Hathcock is a scientist who has spent much of his career focusing on the smoke-and-mirrors business of whether vitamins and other supplements are a necessary and desirable part of our every day; and if so, which (and how many) we should be taking. Specifically, he's interested in this: at what point do supplements become useful, and at what point toxic?

This is a good question, in light of various findings over the years that we can overdose on a variety of supplements, and/or that supplements are only there to 'make expensive urine'.

Hathcock was brought to South Africa by the Health Products Association of SA (HPA), and you could have heard a pin drop this week as he spoke to the crowd that split the seams of the Vineyard Conference Centre venue.
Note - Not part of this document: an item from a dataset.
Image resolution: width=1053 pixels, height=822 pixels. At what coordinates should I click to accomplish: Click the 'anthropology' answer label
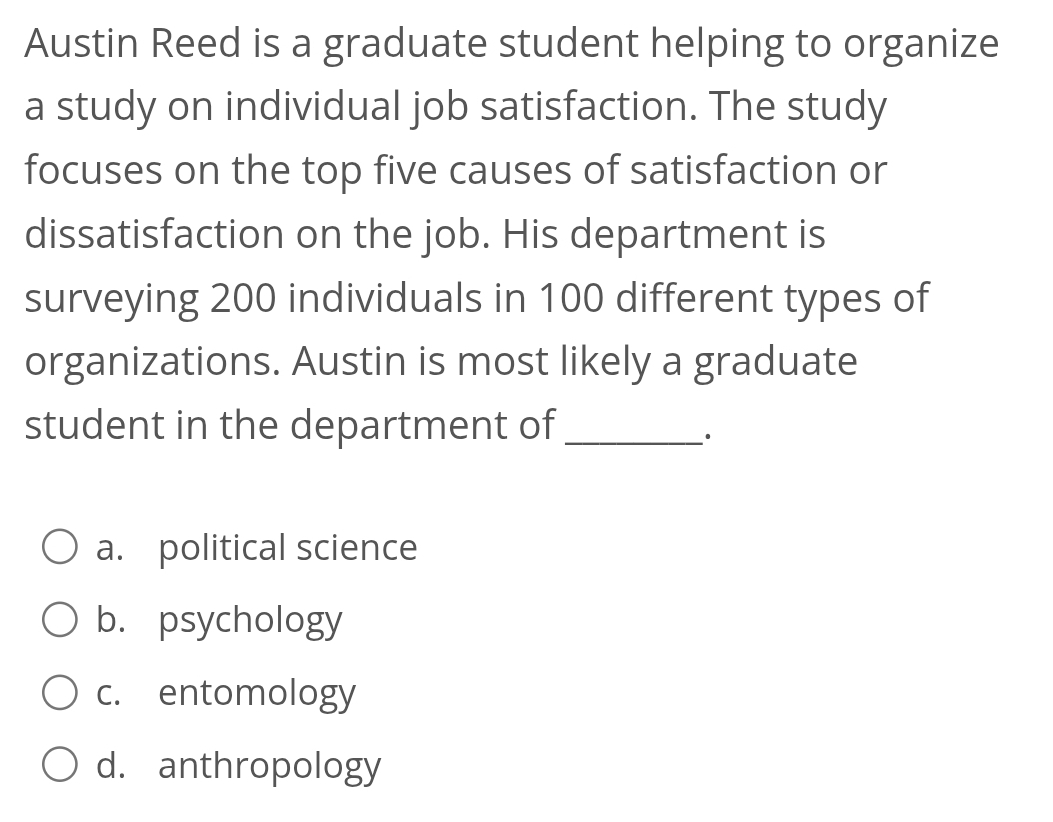coord(269,767)

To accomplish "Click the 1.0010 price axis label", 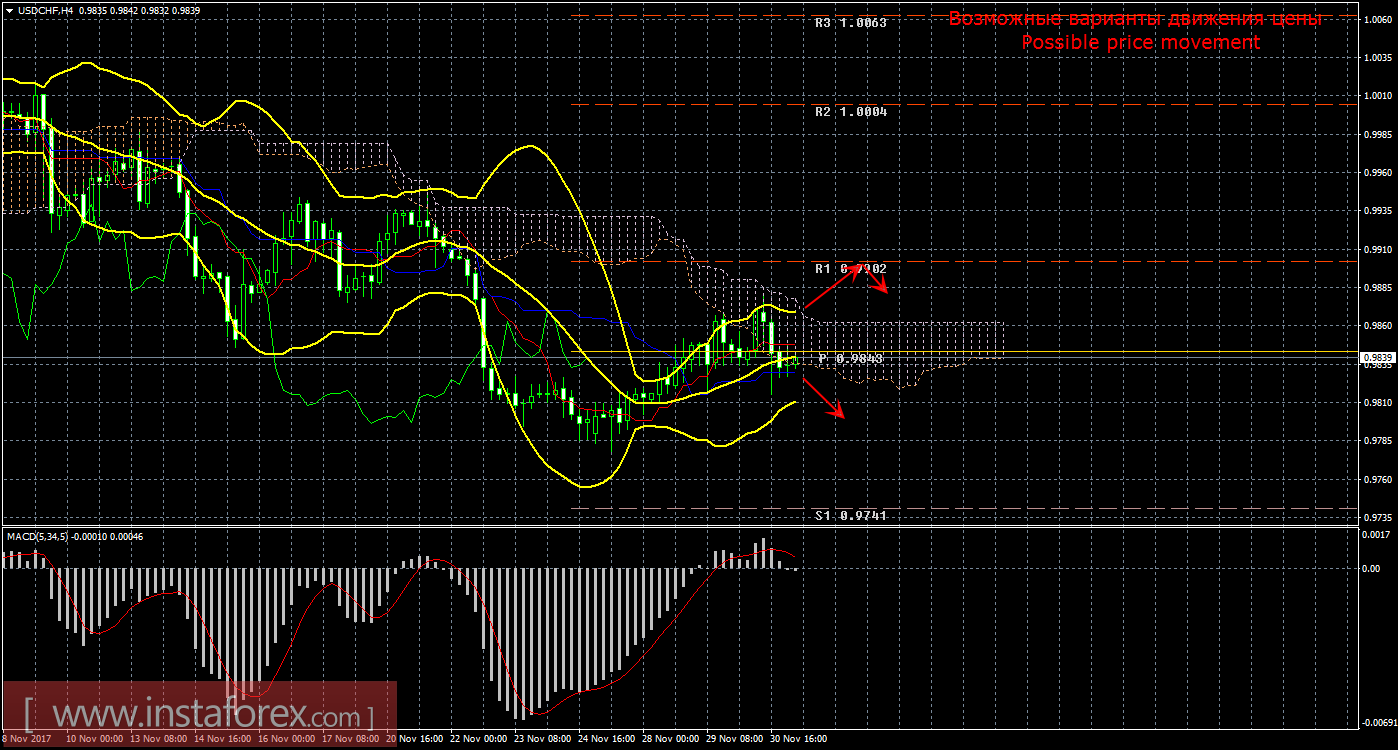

Even the most clear-thinking of us get befuddled by the piecemeal and contradictory information that comes out of studies, regarding everything from chocolate and red wine (do the benefits outweigh the downsides – and at what levels?) to exercise (if you exercise at 80 percent of your maximum heart rate, rather than in the 'fat-loss zone', does that mean you won't lose fat?)

This is why Hathcock has set me free.

"If you want certainty," he said as an aside during his talk, "you'll need to turn to religion or politics". Science cannot provide certainty.

Hooray. No rights or wrongs, then, just common sense. There are elements that can become toxic in extremely high doses – but then water is toxic in extremely high doses, so just keep it real, and you'll be fine. Filter information through an intelligence about your own body, how it feels, and what your diet might be lacking. Buy reputable brands, and if nothing else, adopt Hathcock's suggestion that a multivitamin with added minerals is a very fine start.